We introduce the first two simulations of the IllustrisTNG project, a next generation of cosmological magnetohydrodynamical simulations, focusing on the optical colors of galaxies. We explore TNG100, a rerun of the original Illustris box, and TNG300, which includes 2× 2500³ resolution elements in a volume twenty times larger. Here we present first results on the galaxy color bimodality at low redshift. Accounting for the attenuation of stellar light by dust, we compare the simulated (g-r) colors of 10⁹ < M_⋆/M_⊙ < 10^12.5 galaxies to the observed distribution from the Sloan Digital Sky Survey (SDSS).

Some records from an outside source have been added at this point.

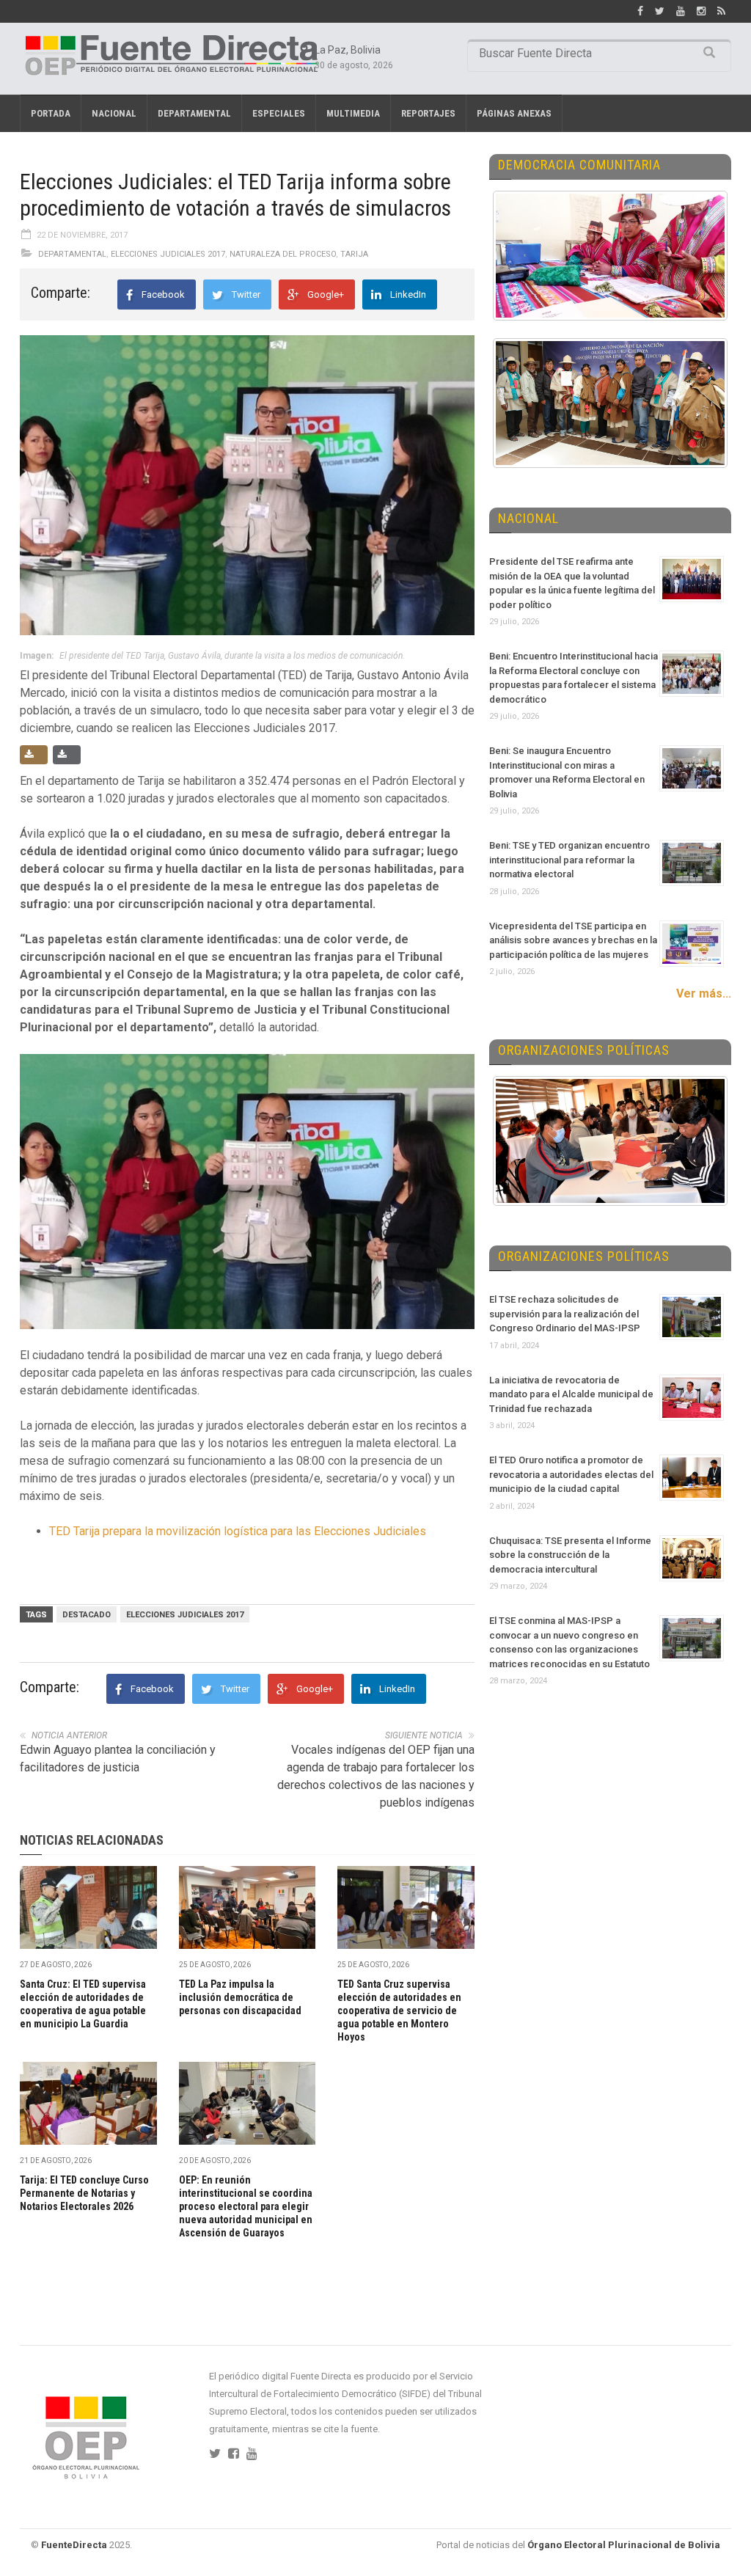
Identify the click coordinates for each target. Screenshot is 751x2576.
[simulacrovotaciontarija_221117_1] (247, 1191)
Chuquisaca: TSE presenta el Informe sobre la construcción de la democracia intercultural (570, 1555)
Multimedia (353, 113)
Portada (50, 113)
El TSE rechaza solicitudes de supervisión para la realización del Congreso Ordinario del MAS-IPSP (564, 1313)
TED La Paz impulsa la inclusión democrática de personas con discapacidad (240, 1997)
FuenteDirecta (74, 2544)
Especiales (278, 113)
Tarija (354, 254)
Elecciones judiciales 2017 (184, 1615)
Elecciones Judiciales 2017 (168, 254)
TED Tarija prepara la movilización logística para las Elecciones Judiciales (237, 1531)
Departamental (194, 113)
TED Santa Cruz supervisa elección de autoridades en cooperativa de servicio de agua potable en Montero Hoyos (399, 2010)
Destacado (86, 1615)
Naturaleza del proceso (283, 254)
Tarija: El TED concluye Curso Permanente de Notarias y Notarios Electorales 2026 (84, 2193)
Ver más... (703, 993)
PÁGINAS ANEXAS (514, 113)
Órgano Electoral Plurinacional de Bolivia (623, 2544)
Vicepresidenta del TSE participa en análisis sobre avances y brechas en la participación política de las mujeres (573, 940)
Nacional (114, 113)
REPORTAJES (428, 113)
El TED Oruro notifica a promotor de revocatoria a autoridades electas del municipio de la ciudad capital (571, 1474)
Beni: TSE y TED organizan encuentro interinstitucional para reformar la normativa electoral (569, 859)
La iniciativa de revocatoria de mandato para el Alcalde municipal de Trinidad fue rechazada (571, 1394)
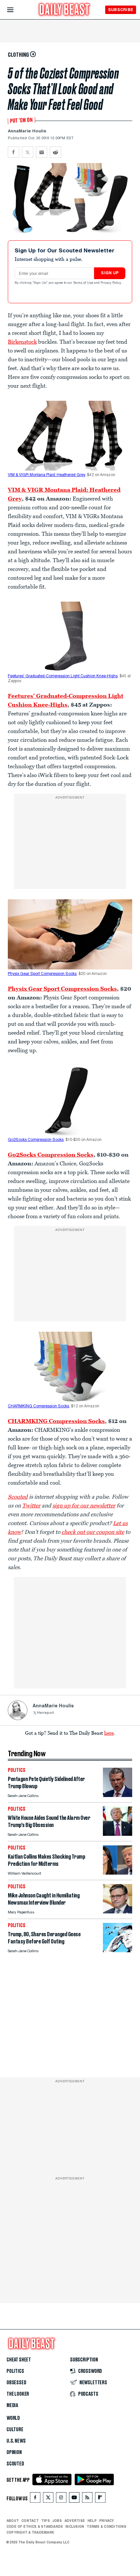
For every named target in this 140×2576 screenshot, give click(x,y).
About (13, 2521)
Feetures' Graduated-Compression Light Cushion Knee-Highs (63, 676)
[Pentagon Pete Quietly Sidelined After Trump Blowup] (117, 1795)
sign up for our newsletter (83, 1505)
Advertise (74, 2521)
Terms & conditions (106, 2526)
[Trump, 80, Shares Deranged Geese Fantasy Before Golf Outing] (117, 1950)
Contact (30, 2521)
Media (12, 2405)
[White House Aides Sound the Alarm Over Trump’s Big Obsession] (117, 1834)
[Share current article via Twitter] (27, 152)
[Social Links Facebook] (35, 2499)
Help (92, 2521)
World (13, 2418)
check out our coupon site (93, 1532)
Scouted (15, 2463)
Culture (15, 2429)
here (109, 1733)
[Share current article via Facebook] (13, 152)
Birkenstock (22, 341)
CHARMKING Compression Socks (38, 1406)
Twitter (31, 1505)
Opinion (14, 2452)
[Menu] (15, 10)
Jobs (57, 2521)
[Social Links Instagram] (61, 2499)
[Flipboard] (100, 2499)
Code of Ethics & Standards (35, 2526)
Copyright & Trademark (30, 2532)
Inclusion (74, 2526)
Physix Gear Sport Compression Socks (42, 974)
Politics (15, 2371)
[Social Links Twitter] (48, 2499)
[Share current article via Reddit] (55, 152)
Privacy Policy (111, 283)
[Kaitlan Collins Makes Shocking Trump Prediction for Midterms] (117, 1873)
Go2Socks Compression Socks (35, 1140)
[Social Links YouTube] (74, 2499)
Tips (45, 2521)
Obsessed (16, 2382)
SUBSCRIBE (120, 9)
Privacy (106, 2521)
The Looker (18, 2394)
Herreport (45, 1713)
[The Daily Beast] (64, 10)
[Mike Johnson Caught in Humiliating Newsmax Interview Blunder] (117, 1911)
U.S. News (16, 2441)
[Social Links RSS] (87, 2499)
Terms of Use (83, 283)
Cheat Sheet (19, 2359)
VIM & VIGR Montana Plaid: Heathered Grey (46, 475)
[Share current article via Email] (41, 152)
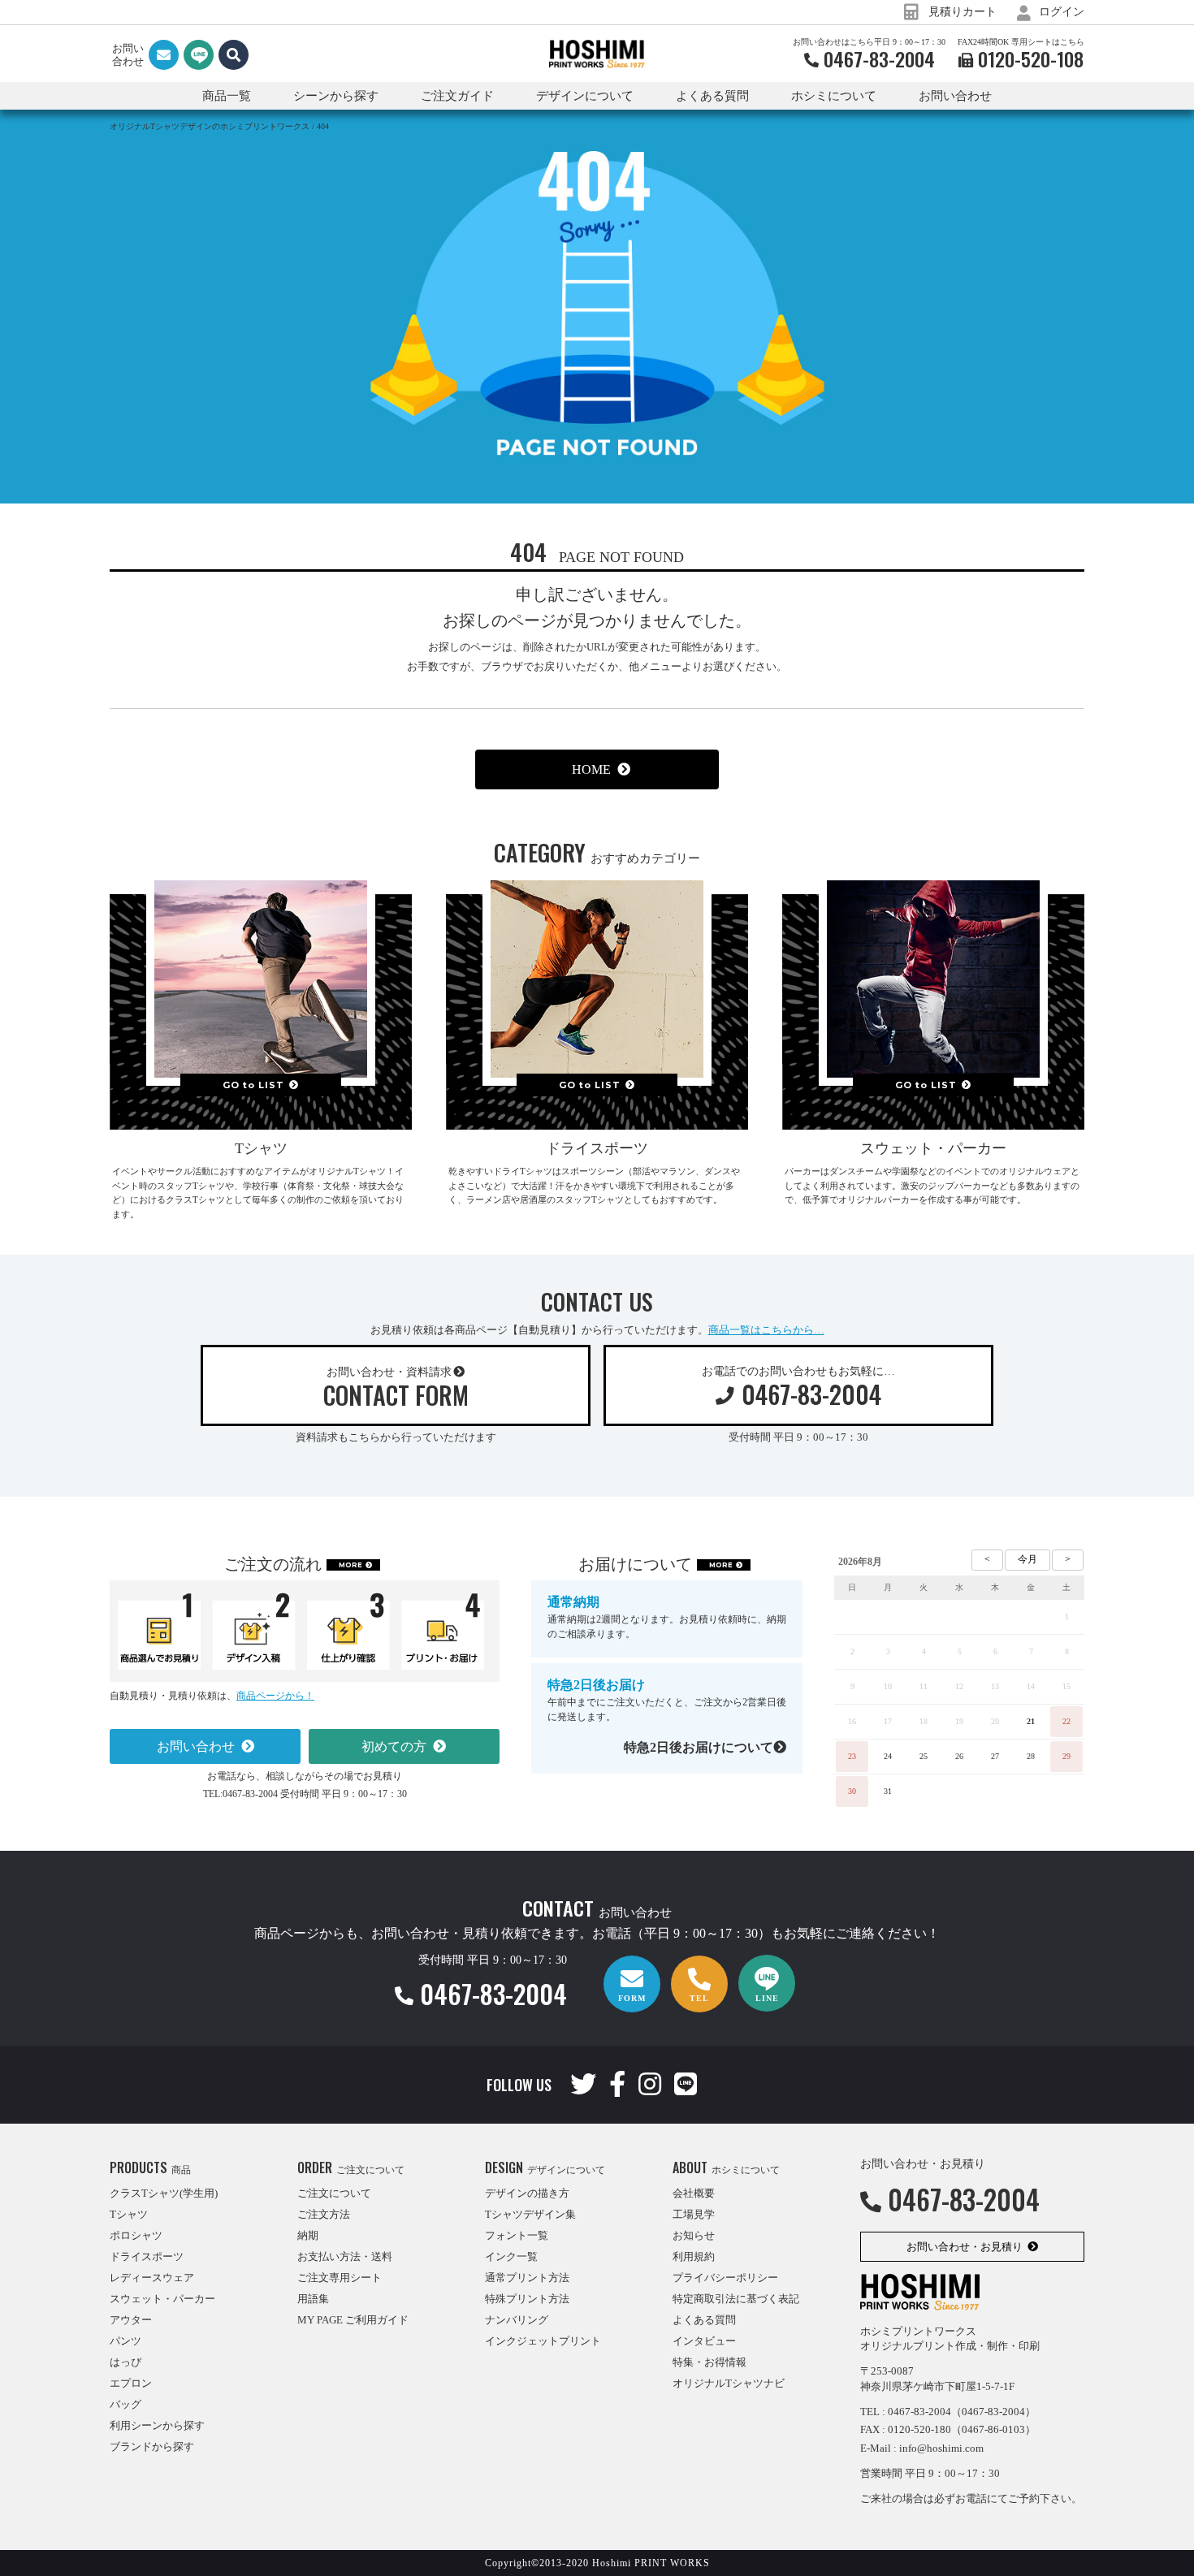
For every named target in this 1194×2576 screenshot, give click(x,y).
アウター (131, 2320)
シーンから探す (336, 95)
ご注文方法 (323, 2214)
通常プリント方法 (527, 2277)
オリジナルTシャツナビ (729, 2383)
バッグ (125, 2404)
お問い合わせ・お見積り (964, 2247)
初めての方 (393, 1746)
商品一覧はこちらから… (766, 1330)
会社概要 (694, 2193)
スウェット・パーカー (162, 2299)
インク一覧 (511, 2256)
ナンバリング (516, 2320)
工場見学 (694, 2214)
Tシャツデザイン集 (530, 2214)
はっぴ (125, 2362)
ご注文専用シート (339, 2277)
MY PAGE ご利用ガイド (353, 2320)
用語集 (313, 2299)
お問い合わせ (955, 95)
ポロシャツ (136, 2235)
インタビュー (704, 2341)
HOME (591, 769)
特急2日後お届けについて (698, 1747)
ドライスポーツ (147, 2256)
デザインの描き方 (527, 2193)
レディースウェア (152, 2277)
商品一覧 (226, 95)
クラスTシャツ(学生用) (164, 2193)
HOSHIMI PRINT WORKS (597, 54)
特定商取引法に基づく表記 (736, 2299)
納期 (307, 2235)
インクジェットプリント (543, 2341)
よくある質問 (712, 95)
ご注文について (334, 2193)
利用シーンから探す (157, 2425)
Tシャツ (129, 2214)
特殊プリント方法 (527, 2299)
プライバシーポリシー (725, 2277)
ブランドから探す (152, 2446)
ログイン (1060, 12)
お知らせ (694, 2235)
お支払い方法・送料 (344, 2256)
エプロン (131, 2383)
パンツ (125, 2341)
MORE (350, 1565)
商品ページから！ (275, 1695)
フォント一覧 (516, 2235)
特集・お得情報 (709, 2362)
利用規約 (694, 2256)
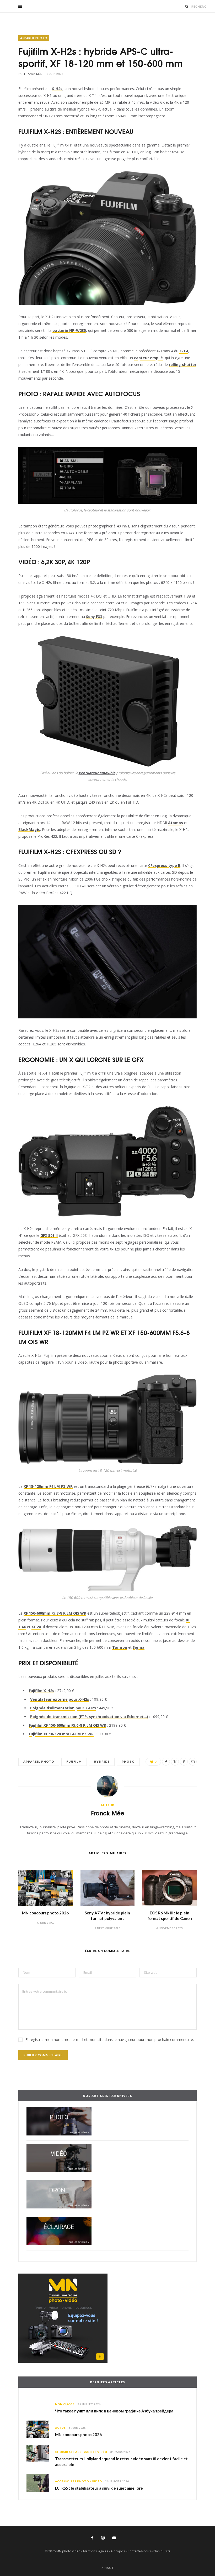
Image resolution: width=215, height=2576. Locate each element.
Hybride (102, 1761)
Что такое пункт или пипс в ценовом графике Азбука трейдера (114, 2411)
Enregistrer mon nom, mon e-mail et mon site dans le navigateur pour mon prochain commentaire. (109, 2039)
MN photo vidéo (68, 2551)
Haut (109, 2568)
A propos (118, 2551)
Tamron (119, 1647)
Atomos (175, 822)
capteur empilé (148, 357)
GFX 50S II (49, 1235)
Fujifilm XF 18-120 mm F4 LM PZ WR (61, 1733)
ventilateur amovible (97, 773)
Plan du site (161, 2551)
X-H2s (57, 88)
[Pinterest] (184, 1762)
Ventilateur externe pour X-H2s (59, 1699)
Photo (128, 1761)
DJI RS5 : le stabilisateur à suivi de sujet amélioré (99, 2488)
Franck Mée (33, 73)
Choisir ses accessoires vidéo (81, 2451)
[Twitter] (175, 1762)
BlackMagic (29, 829)
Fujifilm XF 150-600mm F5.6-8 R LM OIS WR (67, 1725)
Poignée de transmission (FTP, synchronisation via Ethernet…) (89, 1716)
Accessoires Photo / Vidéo (78, 2481)
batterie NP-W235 (69, 330)
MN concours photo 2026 (45, 1912)
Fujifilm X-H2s (41, 1690)
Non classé (64, 2404)
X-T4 (183, 350)
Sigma (138, 1647)
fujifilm (74, 1761)
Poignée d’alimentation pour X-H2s (63, 1707)
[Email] (193, 1762)
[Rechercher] (187, 6)
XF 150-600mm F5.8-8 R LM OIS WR (55, 1613)
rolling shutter (182, 364)
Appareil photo (33, 38)
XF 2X (36, 1626)
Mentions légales (95, 2551)
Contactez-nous (139, 2551)
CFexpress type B (164, 865)
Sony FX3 (94, 616)
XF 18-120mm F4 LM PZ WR (48, 1486)
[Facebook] (166, 1762)
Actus (60, 2427)
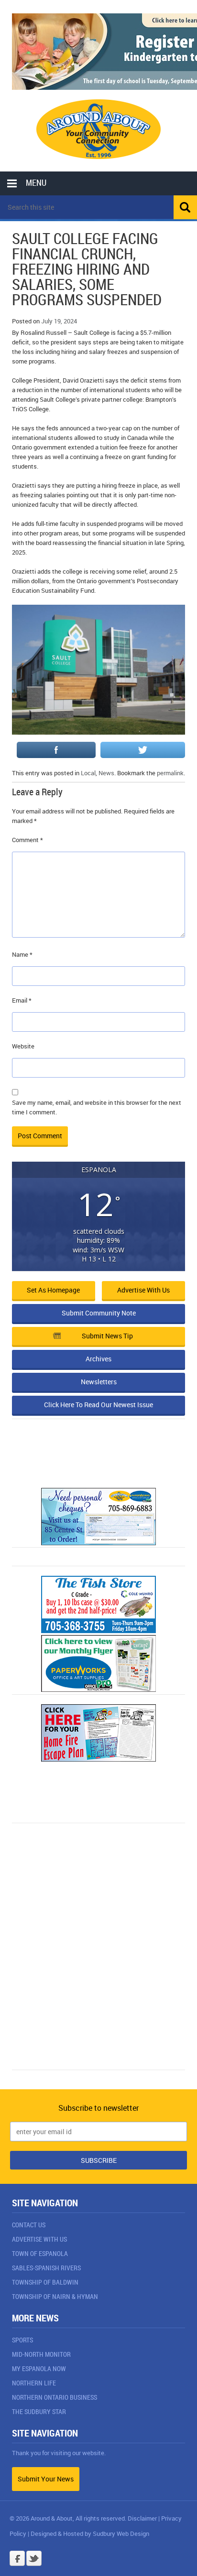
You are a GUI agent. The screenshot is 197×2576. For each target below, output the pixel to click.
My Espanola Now (39, 2368)
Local (88, 773)
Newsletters (99, 1381)
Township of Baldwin (45, 2282)
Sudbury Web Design (121, 2533)
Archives (98, 1358)
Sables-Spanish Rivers (46, 2267)
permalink (170, 773)
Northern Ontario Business (54, 2397)
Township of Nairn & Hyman (55, 2296)
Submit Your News (46, 2478)
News (106, 773)
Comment (27, 839)
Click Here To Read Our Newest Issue (98, 1404)
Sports (22, 2339)
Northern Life (34, 2382)
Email (22, 1000)
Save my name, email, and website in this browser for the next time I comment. (96, 1107)
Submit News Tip (107, 1335)
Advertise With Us (39, 2239)
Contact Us (28, 2224)
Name (22, 954)
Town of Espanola (40, 2253)
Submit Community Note (99, 1312)
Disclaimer (142, 2518)
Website (23, 1046)
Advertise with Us (143, 1289)
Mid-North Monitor (41, 2354)
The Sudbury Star (39, 2411)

We find a striking improvement with respect to the original Illustris simulation, as well as excellent quantitative agreement with the observations, with a sharp transition in median color from blue to red at a characteristic M_⋆ ∼ 10^10.5 M_⊙ . Investigating the build-up of the color-mass plane and the formation of the red sequence, we demonstrate that the primary driver of galaxy color transition is supermassive blackhole feedback in its low-accretion state. Across the entire population the median color transition timescale Δt_green is ∼ 1.6 Gyr, a value which drops for increasingly massive galaxies. We find signatures of the physical process of quenching: at fixed stellar mass, redder galaxies have lower SFRs, gas fractions, and gas metallicities; their stellar populations are also older and their large-scale interstellar magnetic fields weaker than in bluer galaxies. Finally, we measure the amount of stellar mass growth on the red sequence. Galaxies with M_⋆ > 10¹¹ M_⊙ which redden at z < 1 accumulate on average ∼ 25% of their final z = 0 mass post-reddening; at the same time, ∼ 18% of such massive galaxies acquire half or more of their final stellar mass while on the red sequence.